Erstmal....wie realisiere ich das ich wenn ich z.b beim Menü auf Palyer vs. Player drücke er mir ein Fesnter aufmacht wo ich z.b den Namen von Player1 eingebe und dann wenn ich in dem Fenster ENTER drücke er mir ein 2tes Fenster aufmacht wo ich dann den Namen von Player2 eingebe?
So...und jetzt will ich ja im boardPanel eine 3x3 Matrix haben....wie mache ich das? Und zudem soll es mir bei einem Mausklick in der 3x3 Matrix ja ein x oder ein 0 machen...wie mache ich das?
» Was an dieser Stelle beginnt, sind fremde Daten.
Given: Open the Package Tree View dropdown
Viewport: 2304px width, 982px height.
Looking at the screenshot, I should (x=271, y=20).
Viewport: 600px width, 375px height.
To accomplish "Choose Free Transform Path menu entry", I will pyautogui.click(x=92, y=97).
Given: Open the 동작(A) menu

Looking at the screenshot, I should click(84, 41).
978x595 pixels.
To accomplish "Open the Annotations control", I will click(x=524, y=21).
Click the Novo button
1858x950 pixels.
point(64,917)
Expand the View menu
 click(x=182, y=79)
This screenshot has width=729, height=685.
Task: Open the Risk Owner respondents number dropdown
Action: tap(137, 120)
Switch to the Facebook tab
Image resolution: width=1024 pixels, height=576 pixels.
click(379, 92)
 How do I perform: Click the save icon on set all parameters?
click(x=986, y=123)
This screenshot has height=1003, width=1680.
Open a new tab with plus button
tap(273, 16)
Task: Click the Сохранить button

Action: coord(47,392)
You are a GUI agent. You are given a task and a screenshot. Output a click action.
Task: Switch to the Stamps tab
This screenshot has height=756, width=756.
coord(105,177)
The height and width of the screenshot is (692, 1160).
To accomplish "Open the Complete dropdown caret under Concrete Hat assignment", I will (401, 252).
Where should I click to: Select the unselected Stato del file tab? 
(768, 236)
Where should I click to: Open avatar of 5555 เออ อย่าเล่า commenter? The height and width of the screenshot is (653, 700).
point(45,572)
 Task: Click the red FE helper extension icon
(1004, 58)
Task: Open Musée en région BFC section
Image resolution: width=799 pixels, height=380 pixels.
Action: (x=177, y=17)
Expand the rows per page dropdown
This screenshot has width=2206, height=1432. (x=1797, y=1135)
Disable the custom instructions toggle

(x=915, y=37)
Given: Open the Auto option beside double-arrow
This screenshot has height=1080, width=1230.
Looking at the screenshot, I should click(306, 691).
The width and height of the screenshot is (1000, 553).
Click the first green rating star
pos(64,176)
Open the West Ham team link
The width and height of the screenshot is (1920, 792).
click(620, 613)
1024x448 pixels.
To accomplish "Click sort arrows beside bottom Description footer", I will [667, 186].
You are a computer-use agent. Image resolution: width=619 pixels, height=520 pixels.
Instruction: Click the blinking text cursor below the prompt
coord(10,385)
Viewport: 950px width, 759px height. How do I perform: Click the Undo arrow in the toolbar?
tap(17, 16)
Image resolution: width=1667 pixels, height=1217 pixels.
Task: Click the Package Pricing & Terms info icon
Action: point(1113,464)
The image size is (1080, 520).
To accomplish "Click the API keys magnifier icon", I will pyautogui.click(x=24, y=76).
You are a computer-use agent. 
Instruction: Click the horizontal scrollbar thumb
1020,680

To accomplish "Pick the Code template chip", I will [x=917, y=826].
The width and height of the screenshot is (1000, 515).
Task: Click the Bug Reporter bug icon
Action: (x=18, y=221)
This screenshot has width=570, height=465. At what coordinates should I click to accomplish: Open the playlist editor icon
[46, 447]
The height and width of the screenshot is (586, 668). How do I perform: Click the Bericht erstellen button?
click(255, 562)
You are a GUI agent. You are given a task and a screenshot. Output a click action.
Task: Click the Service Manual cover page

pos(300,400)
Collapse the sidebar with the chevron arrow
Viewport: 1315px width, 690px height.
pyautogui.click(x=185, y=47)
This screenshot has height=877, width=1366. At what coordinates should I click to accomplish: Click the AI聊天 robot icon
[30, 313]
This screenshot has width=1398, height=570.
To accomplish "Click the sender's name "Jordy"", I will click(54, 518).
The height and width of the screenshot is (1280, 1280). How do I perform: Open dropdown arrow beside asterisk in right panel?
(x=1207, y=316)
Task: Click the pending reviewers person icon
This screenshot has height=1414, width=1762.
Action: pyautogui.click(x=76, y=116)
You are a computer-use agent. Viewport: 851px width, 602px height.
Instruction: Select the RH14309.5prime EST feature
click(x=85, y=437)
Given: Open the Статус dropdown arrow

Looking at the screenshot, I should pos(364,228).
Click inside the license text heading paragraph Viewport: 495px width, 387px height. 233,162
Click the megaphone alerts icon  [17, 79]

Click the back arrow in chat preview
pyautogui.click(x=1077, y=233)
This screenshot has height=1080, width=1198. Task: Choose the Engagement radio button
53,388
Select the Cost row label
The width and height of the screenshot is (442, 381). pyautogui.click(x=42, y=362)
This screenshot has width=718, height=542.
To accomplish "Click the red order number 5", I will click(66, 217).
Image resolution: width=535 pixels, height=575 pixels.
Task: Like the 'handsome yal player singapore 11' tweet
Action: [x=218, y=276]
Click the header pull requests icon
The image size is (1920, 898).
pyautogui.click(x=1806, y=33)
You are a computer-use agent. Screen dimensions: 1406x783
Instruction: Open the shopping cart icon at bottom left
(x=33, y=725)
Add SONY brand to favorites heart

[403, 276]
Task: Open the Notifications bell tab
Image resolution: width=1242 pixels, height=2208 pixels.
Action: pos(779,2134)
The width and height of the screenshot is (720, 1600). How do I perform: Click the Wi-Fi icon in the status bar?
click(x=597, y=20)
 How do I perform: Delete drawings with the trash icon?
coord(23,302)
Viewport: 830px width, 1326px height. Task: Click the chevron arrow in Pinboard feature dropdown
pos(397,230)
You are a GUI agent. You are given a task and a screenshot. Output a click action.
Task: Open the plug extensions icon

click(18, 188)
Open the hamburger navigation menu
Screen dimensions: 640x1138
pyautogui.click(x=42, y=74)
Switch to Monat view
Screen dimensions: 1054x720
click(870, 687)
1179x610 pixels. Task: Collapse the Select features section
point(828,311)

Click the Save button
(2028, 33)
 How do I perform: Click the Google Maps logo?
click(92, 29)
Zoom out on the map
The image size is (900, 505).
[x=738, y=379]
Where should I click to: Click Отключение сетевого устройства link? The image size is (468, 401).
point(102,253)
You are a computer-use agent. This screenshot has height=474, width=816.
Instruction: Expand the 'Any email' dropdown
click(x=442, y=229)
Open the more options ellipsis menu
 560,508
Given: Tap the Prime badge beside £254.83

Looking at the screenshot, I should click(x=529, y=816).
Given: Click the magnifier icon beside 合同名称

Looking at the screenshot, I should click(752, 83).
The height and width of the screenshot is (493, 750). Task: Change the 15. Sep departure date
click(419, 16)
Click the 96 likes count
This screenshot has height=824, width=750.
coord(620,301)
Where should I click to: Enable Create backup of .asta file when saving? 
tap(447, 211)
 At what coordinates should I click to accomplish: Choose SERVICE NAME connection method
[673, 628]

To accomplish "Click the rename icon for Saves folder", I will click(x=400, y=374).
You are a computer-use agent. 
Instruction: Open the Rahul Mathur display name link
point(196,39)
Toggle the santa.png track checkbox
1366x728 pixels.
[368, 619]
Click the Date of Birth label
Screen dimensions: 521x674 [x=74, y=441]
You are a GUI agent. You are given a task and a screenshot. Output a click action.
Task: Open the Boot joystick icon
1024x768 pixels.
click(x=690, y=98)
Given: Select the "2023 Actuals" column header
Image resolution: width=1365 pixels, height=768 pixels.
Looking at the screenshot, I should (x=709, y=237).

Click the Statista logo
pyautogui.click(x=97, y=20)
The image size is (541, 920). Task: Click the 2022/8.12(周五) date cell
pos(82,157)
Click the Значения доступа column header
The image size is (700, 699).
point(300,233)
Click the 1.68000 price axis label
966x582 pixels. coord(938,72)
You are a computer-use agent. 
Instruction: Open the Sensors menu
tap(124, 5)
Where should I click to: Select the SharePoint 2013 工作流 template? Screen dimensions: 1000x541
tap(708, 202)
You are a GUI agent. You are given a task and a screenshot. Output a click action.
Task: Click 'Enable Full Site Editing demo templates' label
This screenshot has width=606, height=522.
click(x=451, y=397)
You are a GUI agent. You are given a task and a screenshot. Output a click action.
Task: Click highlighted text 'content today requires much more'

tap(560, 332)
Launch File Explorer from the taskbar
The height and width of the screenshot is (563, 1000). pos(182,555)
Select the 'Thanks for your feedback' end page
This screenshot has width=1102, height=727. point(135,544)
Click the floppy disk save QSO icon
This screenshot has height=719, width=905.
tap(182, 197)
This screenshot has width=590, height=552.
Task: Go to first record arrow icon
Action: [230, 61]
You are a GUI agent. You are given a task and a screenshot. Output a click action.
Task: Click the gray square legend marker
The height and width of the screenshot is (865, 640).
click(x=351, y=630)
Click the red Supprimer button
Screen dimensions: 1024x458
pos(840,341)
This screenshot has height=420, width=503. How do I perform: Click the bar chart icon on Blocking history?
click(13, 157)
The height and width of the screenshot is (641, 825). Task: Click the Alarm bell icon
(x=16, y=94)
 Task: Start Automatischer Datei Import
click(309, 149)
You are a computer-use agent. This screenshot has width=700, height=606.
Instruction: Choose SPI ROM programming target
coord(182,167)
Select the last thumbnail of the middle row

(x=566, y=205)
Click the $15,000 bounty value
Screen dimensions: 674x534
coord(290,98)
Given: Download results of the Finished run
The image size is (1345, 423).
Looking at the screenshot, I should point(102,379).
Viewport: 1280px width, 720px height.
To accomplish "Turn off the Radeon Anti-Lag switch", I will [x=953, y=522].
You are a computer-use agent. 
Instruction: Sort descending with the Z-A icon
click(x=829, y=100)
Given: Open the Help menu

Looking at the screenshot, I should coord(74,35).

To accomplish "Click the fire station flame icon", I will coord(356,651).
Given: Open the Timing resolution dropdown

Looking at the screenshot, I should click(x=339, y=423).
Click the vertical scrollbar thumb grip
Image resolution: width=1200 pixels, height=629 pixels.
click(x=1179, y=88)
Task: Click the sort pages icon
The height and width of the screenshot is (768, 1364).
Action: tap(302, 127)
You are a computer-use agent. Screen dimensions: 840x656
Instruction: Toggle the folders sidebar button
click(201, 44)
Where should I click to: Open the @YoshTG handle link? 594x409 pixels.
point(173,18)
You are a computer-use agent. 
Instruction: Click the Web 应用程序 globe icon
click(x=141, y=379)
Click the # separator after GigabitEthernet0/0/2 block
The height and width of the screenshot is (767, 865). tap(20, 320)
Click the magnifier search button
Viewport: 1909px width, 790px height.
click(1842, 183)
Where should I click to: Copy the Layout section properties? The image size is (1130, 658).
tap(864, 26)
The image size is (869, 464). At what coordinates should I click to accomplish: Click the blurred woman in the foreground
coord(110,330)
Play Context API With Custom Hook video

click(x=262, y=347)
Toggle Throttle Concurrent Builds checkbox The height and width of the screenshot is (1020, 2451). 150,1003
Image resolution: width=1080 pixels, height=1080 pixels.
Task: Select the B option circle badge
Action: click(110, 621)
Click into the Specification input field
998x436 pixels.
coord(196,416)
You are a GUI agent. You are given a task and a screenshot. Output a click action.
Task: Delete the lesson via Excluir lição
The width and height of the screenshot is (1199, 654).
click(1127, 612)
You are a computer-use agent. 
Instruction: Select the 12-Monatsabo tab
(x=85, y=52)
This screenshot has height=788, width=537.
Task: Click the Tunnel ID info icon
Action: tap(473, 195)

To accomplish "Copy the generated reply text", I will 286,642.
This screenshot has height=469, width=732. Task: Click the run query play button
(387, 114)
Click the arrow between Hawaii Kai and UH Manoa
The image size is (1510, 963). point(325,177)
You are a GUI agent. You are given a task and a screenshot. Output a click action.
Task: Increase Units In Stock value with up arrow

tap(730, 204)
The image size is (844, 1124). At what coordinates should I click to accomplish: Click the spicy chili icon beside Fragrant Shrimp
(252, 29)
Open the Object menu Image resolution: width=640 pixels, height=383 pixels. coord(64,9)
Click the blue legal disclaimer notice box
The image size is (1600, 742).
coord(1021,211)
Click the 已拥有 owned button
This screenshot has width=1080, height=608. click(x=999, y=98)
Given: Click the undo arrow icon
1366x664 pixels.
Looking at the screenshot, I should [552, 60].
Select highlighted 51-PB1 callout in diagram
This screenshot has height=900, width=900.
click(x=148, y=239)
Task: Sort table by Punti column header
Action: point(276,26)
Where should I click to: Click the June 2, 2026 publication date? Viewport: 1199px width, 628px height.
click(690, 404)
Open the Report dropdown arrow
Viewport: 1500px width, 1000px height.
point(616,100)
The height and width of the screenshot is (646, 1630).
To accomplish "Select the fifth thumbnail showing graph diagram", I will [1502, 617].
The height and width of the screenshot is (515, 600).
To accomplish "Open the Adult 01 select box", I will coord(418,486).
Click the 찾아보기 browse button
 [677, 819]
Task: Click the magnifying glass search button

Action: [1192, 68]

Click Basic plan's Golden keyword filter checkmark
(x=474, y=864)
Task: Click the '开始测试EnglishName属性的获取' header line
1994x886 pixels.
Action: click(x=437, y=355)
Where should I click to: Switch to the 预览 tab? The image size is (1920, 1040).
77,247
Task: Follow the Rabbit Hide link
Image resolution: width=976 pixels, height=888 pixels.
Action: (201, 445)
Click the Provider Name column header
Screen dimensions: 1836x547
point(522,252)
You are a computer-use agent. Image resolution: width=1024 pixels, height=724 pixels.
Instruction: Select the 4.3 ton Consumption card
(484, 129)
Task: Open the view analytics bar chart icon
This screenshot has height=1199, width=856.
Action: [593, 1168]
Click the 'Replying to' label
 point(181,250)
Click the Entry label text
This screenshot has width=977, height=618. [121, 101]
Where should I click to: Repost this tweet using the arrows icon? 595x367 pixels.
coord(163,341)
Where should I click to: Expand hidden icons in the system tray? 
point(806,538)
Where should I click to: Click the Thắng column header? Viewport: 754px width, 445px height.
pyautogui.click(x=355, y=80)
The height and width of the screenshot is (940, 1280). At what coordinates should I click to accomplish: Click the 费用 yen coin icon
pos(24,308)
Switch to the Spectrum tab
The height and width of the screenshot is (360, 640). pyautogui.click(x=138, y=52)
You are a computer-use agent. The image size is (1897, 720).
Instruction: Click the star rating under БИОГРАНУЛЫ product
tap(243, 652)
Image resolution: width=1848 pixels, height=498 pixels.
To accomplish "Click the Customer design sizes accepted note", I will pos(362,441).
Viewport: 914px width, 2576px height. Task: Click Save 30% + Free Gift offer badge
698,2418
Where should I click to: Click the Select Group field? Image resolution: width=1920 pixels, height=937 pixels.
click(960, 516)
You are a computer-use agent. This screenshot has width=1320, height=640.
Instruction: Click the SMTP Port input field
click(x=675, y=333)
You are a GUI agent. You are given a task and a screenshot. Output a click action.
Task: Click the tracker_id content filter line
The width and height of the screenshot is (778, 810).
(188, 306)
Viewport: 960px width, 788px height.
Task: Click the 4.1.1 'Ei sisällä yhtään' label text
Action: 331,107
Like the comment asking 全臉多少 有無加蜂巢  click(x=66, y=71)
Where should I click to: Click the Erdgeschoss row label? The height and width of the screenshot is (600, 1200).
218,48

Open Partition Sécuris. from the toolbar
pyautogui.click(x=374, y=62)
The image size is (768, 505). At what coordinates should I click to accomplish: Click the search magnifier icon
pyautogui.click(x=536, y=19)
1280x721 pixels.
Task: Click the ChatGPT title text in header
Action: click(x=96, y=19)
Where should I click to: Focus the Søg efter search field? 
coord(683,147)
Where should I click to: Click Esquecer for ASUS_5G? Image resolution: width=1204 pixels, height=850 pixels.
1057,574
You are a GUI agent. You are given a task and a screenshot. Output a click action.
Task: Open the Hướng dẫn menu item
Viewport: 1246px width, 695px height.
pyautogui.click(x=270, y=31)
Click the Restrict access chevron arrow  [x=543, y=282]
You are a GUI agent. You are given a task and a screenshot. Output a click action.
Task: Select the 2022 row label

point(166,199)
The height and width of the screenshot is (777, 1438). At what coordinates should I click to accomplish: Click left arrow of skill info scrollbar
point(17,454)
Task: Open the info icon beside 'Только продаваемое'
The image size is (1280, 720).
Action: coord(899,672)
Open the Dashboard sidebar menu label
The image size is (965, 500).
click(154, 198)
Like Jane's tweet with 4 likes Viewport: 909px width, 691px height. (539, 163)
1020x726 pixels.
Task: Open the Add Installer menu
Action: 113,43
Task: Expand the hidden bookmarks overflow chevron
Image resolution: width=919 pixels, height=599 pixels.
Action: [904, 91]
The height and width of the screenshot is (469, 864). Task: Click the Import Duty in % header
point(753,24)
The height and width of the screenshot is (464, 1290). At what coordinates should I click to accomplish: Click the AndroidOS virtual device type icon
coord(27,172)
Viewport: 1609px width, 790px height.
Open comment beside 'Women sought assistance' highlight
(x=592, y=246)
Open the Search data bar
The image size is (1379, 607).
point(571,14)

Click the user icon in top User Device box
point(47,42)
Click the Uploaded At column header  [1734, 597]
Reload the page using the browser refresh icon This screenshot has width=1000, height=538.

Ich weiß blöde Fragen aber ich hab echt keine Ahnung bzw. wo ich nachschauen könnt denn in unserem Skript steht das leider nicht und in der Dokumentation bin ich hoffnungsloss verloren...von der Fülle der Informationen mir genau das Passende zu finden.

mfg,
Hannes


----------



## Timmah (14. Mai 2006)

Schon wieder TicTacToe...


http://www.java-forum.org/de/viewtopic.php?t=31591

Für diese einfachen Eingabe-Dialoge schau dir mal die Klasse JOptionPane an. Dort gibt es u.A. eine Methode showInputDialog(), die dir eine einfache Eingabemaske liefert. Dann kannst du auch den gedrückten Knopf über den int-Wert,den die Methode als return-Wert zurückgibt, ermitteln, und dann entsprechend den zweiten Dialog öffnen.


----------